Monitor improvement of symptoms and physical function assessments. Latent TB screening prior to initiating and during therapy; signs/symptoms of active infection, including tuberculosis (prior to, during, and following therapy); CBC with differential; signs/symptoms/worsening of heart failure; HBV screening prior to initiating (all patients), HBV carriers (during and for several months following therapy); signs and symptoms of hypersensitivity reaction; symptoms of lupus-like syndrome; signs/symptoms of malignancy (eg, splenomegaly, hepatomegaly, abdominal pain, persistent fever, night sweats, weight loss), including periodic skin examination.

Pregnancy Risk Factor

B

Pregnancy Considerations

Adverse events were not observed in animal reproduction studies. Adalimumab crosses the placenta and can be detected in cord blood at birth at concentrations higher than those in the maternal serum. In one study of pregnant women with inflammatory bowel disease, adalimumab was found to be measurable in a newborn for up to 11 weeks following delivery. Maternal doses of adalimumab were 40 mg every other week (n=9) or 40 mg weekly (n=1) and the last dose was administered 0.14-8 weeks prior to delivery (median 5.5 weeks) (Mahadevan 2013). If therapy for inflammatory bowel disease is needed during pregnancy, adalimumab should be discontinued before 30 weeks gestation in order to decrease exposure to the newborn. In addition, the administration of live vaccines should be postponed until anti-TNF concentrations in the infant are negative (Habal 2012; Mahadeven 2013; Zelinkova 2013).

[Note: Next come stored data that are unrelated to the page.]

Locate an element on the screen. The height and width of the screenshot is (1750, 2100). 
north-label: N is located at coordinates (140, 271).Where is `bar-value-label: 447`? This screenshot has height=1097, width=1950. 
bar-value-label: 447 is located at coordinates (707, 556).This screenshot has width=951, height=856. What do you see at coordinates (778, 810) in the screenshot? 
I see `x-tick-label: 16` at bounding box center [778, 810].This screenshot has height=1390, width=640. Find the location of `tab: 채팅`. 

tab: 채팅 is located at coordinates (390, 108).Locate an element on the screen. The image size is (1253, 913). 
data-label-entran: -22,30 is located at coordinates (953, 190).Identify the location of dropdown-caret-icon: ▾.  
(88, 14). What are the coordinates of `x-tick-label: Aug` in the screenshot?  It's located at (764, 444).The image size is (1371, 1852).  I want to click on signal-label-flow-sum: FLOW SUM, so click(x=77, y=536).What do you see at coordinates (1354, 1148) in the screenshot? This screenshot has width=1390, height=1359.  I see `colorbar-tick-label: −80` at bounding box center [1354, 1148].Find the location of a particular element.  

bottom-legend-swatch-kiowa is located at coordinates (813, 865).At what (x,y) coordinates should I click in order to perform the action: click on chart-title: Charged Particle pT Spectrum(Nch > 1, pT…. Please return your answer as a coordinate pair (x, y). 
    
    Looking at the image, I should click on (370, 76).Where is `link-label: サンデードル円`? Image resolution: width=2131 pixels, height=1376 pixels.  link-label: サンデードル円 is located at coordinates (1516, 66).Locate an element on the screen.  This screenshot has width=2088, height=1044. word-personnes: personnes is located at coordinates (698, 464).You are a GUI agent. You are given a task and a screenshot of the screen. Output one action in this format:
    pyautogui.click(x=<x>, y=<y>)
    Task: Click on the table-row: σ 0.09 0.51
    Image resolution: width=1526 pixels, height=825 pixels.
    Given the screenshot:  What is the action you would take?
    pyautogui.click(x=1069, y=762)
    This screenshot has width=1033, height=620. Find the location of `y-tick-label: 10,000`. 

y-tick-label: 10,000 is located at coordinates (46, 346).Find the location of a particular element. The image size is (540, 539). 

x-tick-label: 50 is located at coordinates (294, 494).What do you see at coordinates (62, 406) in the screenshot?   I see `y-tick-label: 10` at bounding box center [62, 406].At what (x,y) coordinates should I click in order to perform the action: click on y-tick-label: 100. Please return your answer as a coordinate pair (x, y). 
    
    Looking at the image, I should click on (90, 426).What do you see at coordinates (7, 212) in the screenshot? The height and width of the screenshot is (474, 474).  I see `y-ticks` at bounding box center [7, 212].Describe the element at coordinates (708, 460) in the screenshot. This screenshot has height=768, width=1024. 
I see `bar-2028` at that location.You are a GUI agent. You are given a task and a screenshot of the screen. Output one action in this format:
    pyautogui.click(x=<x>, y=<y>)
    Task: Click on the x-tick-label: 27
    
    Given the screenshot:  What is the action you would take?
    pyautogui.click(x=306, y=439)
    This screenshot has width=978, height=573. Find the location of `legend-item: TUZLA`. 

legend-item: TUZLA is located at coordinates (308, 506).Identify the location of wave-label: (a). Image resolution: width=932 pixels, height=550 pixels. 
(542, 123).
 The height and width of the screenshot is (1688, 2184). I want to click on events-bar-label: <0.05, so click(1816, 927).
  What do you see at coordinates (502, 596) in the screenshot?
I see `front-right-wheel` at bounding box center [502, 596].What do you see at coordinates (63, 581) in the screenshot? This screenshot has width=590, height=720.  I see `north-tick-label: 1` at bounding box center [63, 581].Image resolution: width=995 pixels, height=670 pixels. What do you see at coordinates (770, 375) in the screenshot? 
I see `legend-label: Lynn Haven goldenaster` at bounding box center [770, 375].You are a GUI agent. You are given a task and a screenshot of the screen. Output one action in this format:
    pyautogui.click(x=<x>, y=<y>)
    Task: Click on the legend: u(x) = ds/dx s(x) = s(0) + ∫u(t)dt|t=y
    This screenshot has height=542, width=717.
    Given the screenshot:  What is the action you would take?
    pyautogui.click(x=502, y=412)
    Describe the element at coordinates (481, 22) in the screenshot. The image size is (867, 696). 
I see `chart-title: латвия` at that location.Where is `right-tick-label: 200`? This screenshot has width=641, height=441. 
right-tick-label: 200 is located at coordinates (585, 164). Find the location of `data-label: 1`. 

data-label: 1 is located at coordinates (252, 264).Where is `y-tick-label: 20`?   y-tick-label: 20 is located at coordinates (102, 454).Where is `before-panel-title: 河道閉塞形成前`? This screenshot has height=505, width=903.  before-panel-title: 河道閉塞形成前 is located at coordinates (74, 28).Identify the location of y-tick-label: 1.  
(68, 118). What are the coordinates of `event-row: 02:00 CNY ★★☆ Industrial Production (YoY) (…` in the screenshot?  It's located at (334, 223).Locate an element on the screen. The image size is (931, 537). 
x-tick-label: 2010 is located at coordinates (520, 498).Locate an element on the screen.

Women exposed to adalimumab during pregnancy for the treatment of an autoimmune disease (eg, inflammatory bowel disease) may contact the OTIS Autoimmune Diseases Study at 877-311-8972.

Patient Education

• Discuss specific use of drug and side effects with patient as it relates to treatment. (HCAHPS: During this hospital stay, were you given any medicine that you had not taken before? Before giving you any new medicine, how often did hospital staff tell you what the medicine was for? How often did hospital staff describe possible side effects in a way you could understand?)

• Patient may experience rhinitis, rhinorrhea, abdominal pain, back pain, or injection site irritation. Have patient report immediately to prescriber signs of infection, signs of lupus (rash on the cheeks or other body parts, sunburn easy, muscle or joint pain, chest pain or shortness of breath, or swelling in the arms or legs), signs of breathing problems (shortness of breath, wheezing, coughing, or breathing gets worse), excessive weight gain, swelling of arm or leg, angina, severe headache, loss of strength and energy, burning or numbness feeling, severe dizziness, passing out, bruising, bleeding, big weight loss, night sweats, mole changes, skin growth, blood in urine, pale skin, severe skin irritation, or signs of liver problems (dark urine, feeling tired, lack of appetite, nausea, abdominal pain, light-colored stools, vomiting, or yellow skin or eyes) (HCAHPS).

• Educate patient about signs of a significant reaction (eg, wheezing; chest tightness; fever; itching; bad cough; blue skin color; seizures; or swelling of face, lips, tongue, or throat). Note: This is not a comprehensive list of all side effects. Patient should consult prescriber for additional questions.

Intended Use and Disclaimer: Should not be printed and given to patients. This information is intended to serve as a concise initial reference for healthcare professionals to use when discussing medications with a patient. You must ultimately rely on your own discretion, experience and judgment in diagnosing, treating and advising patients.